Top of Provided data

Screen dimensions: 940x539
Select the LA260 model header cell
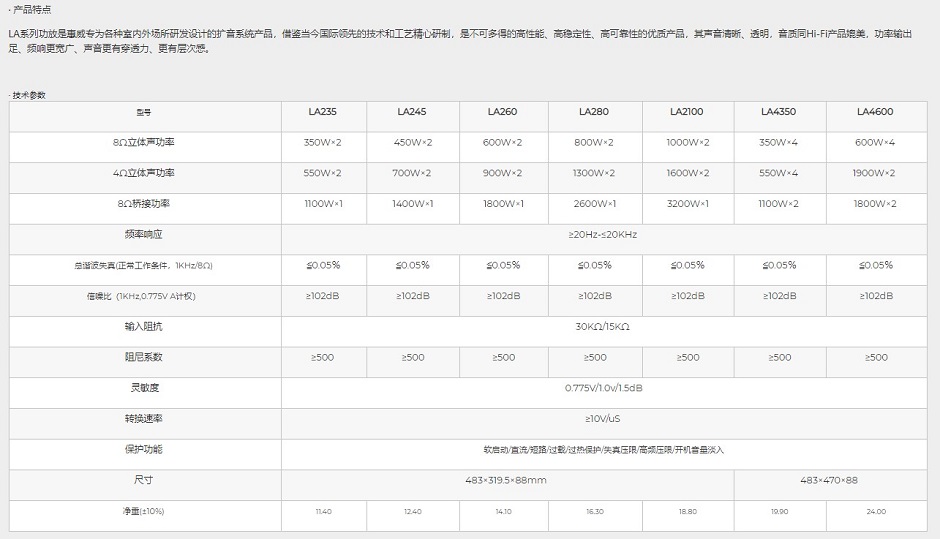coord(502,112)
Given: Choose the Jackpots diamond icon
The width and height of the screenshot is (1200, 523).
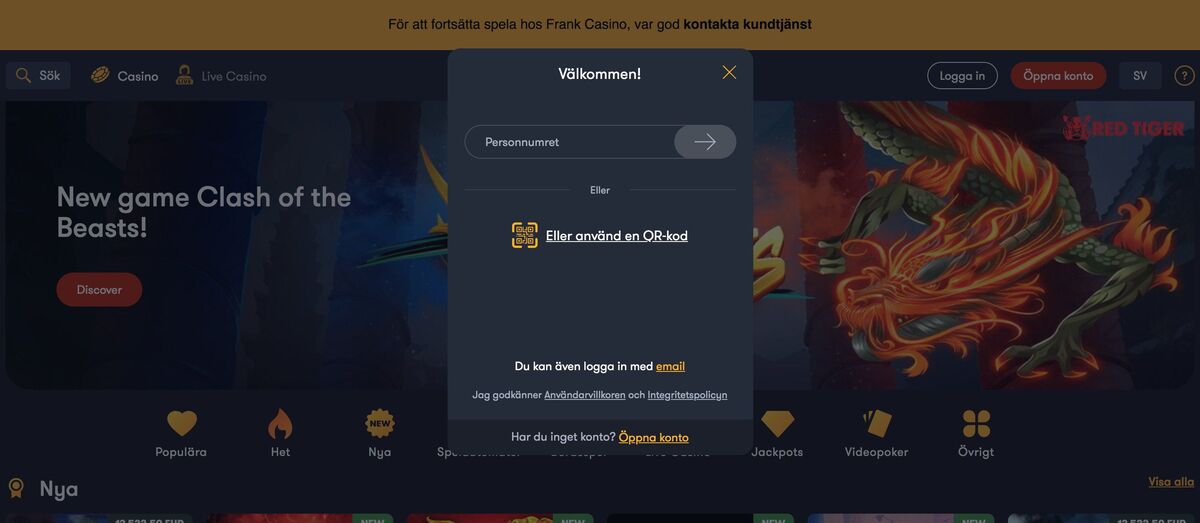Looking at the screenshot, I should [x=777, y=424].
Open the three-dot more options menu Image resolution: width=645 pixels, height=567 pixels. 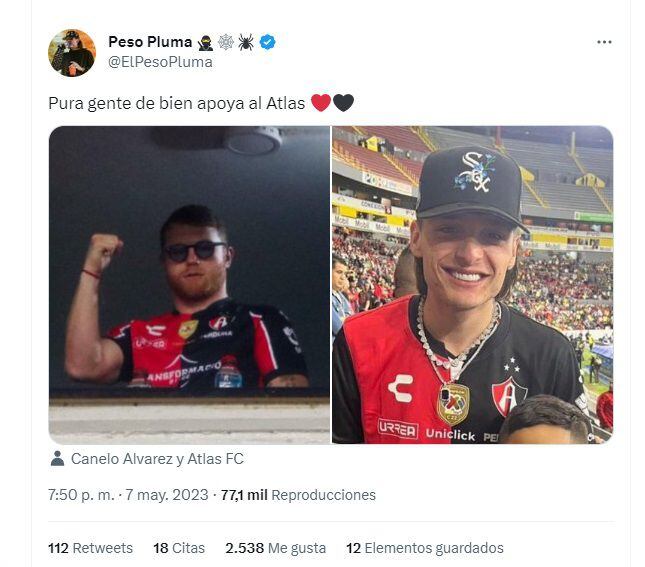click(x=604, y=42)
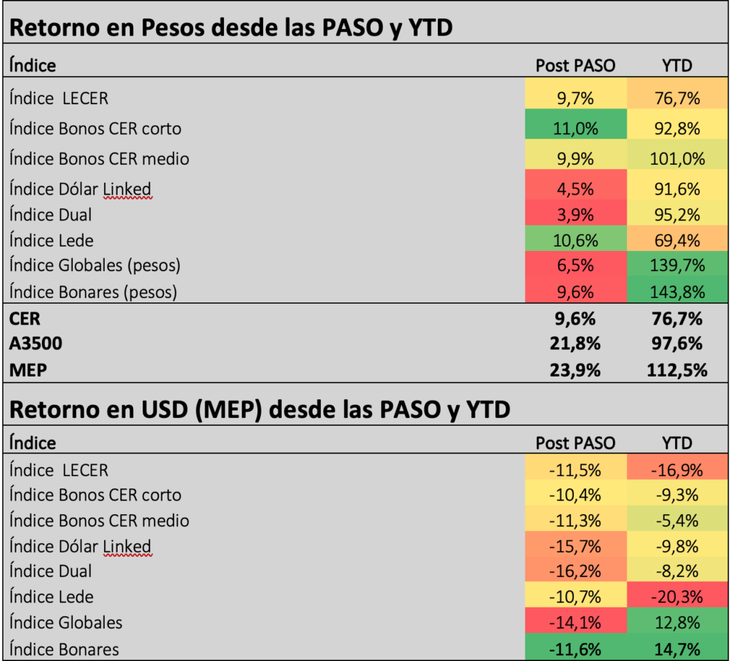Image resolution: width=730 pixels, height=661 pixels.
Task: Select the A3500 21,8% value
Action: pos(575,343)
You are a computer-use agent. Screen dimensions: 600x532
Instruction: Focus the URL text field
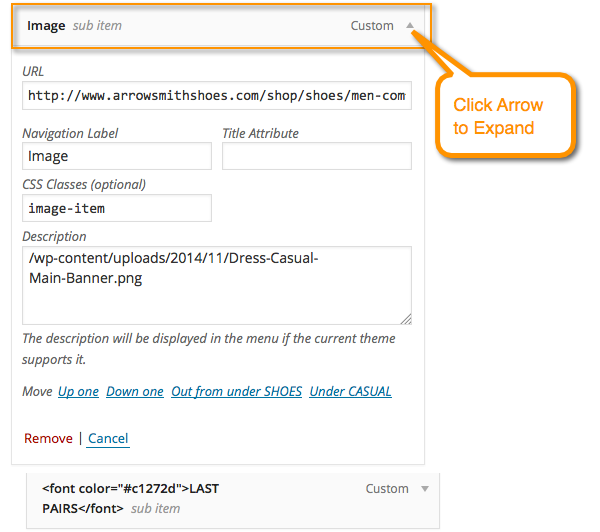pos(216,96)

Bottom of Provided data

# [Problem to work on]
If a line in the records above has the word "dimensions", copy it out.

# [Solution to this task]
Screen dimensions: 940x539
You are a computer-use agent. Screen dimensions: 600x532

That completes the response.